Al-Malazz (), formerly al-Riyadh al-Jadidah ( The New Riyadh) and the Red Sea neighborhood, is a commercial and residential neighborhood and the seat of the sub-municipality of its namesake, Baladiyah al-Malaz in downtown Riyadh, Saudi Arabia. Named after the al-Malaz Square (now King Abdullah Park), it was built between 1953 and 1957 by King Saud as a housing project for government employees and was later turned into a full-fledged district. 

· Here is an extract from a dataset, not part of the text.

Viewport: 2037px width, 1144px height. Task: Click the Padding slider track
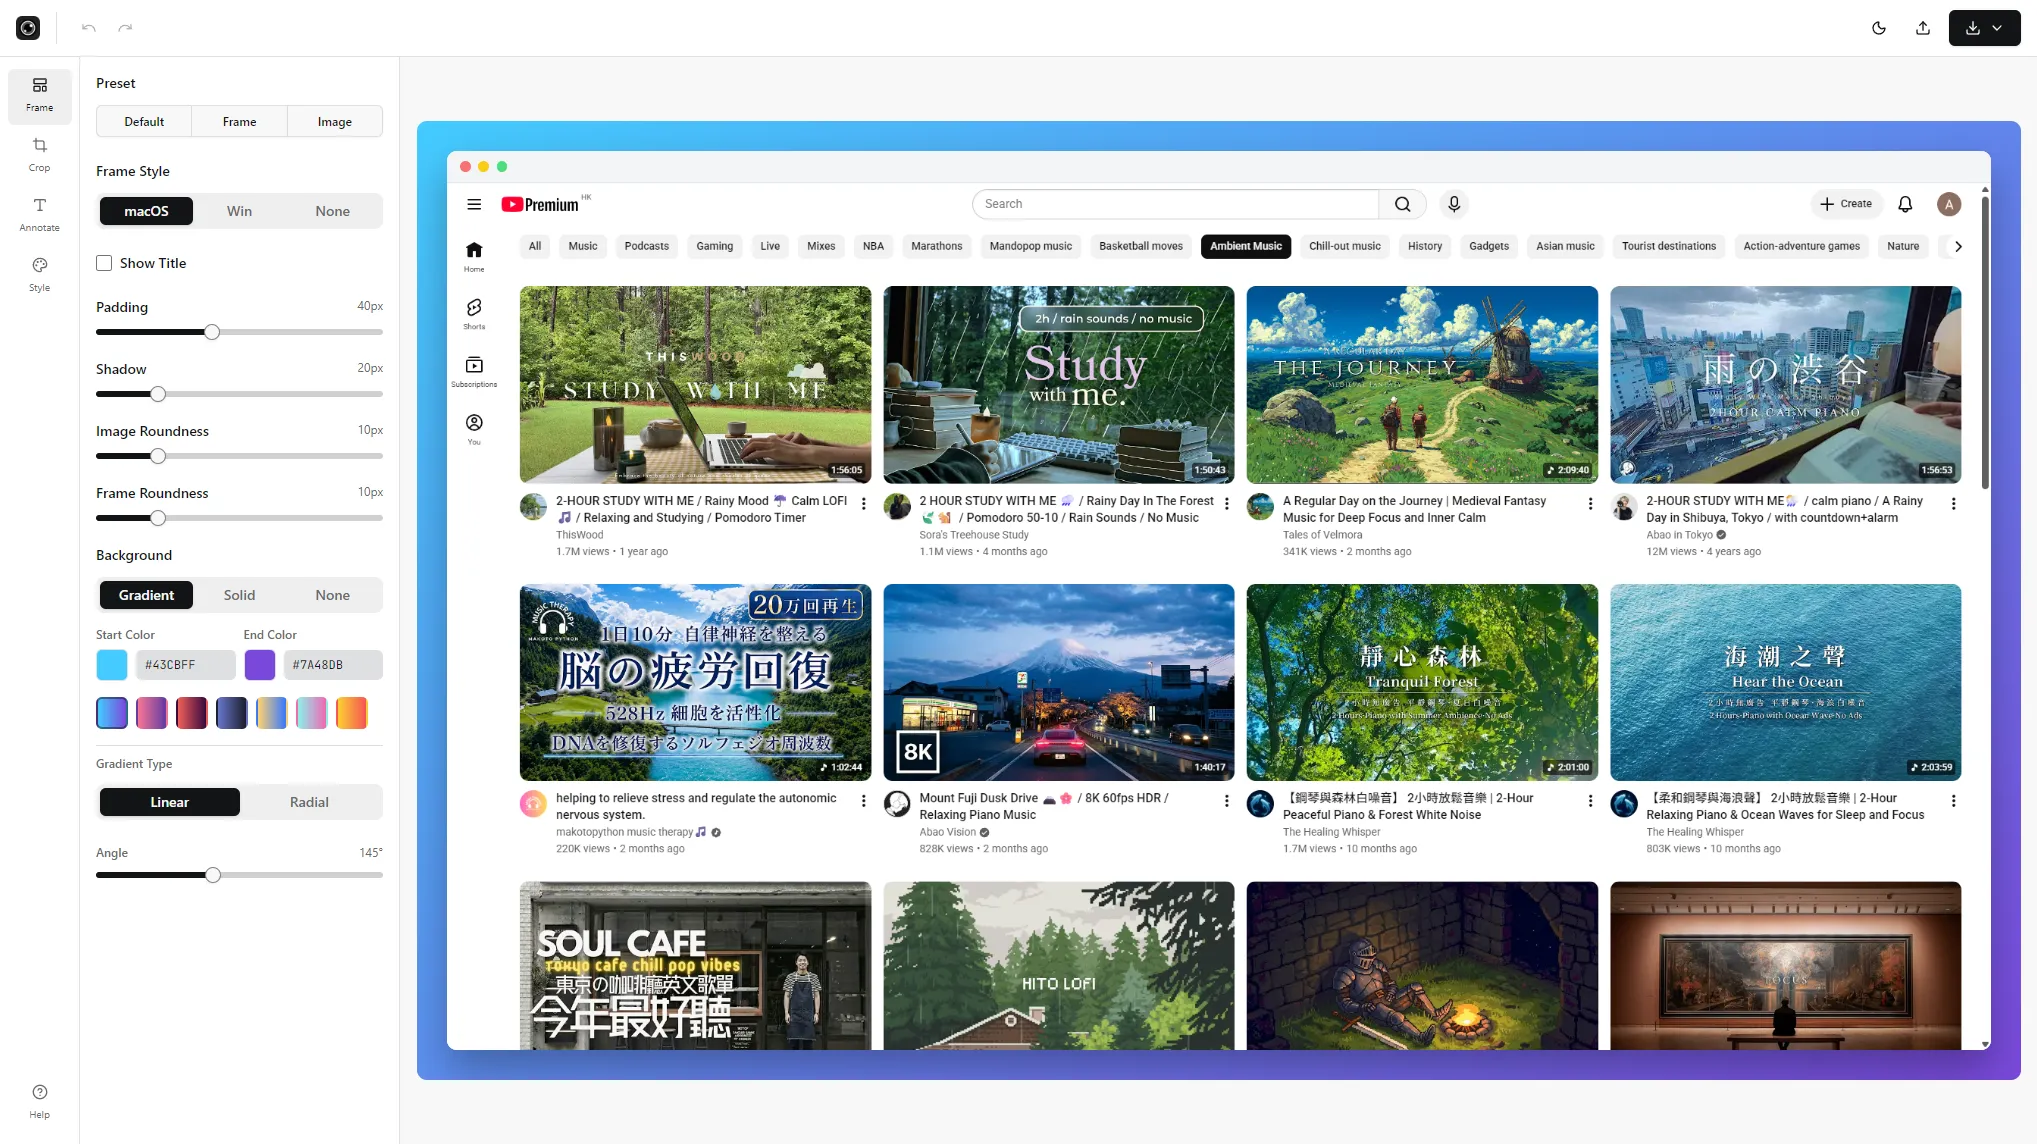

It the very first modern locality in the city, alongside the al-Nasiriyah district, which replaced the traditional Arab architecture with a modern one. The area is also popular for hosting several iconic landmarks, supermarkets, streets and government ministries.

History
Prior to its development and during the early days of Saudi Arabia's establishment, the area had several names such as Abu Makhruq, Wattah and al-Khirbat. The area barely had buildings or streets except an equestrian field, known as Al Malaz Square where King Abdulaziz enjoyed horse racing shows and from where the locality adopted the name Al Malaz by the end of his reign, which was later shifted to Jenadriyah Farm in 2002. After the ascension of King Saud bin Abdulaziz to the throne in 1953, he initiated the relocation of government ministries from Jeddah to Riyadh. In order to meet the accommodation needs of the employees, he launched the 'Al-Malaz Housing Project' of almost 750 villas for the same.  According to scholar Faisal al-Mubarak, Al-Malaz was a large-scale housing development encompassing 754 single-family homes, 340 apartment units, and a plethora of supporting facilities including a municipal hall, a library, a fire station, schools, a market, and recreation and health facilities.

In 1957, the first campus of Riyadh University was established in the area, followed by Riyadh Zoo. The area saw rapid development expansion during the economic boom of the late 1970s and early 1980s along with the expansion of the neighbourhood, which later included several shopping centres, schools and restaurants.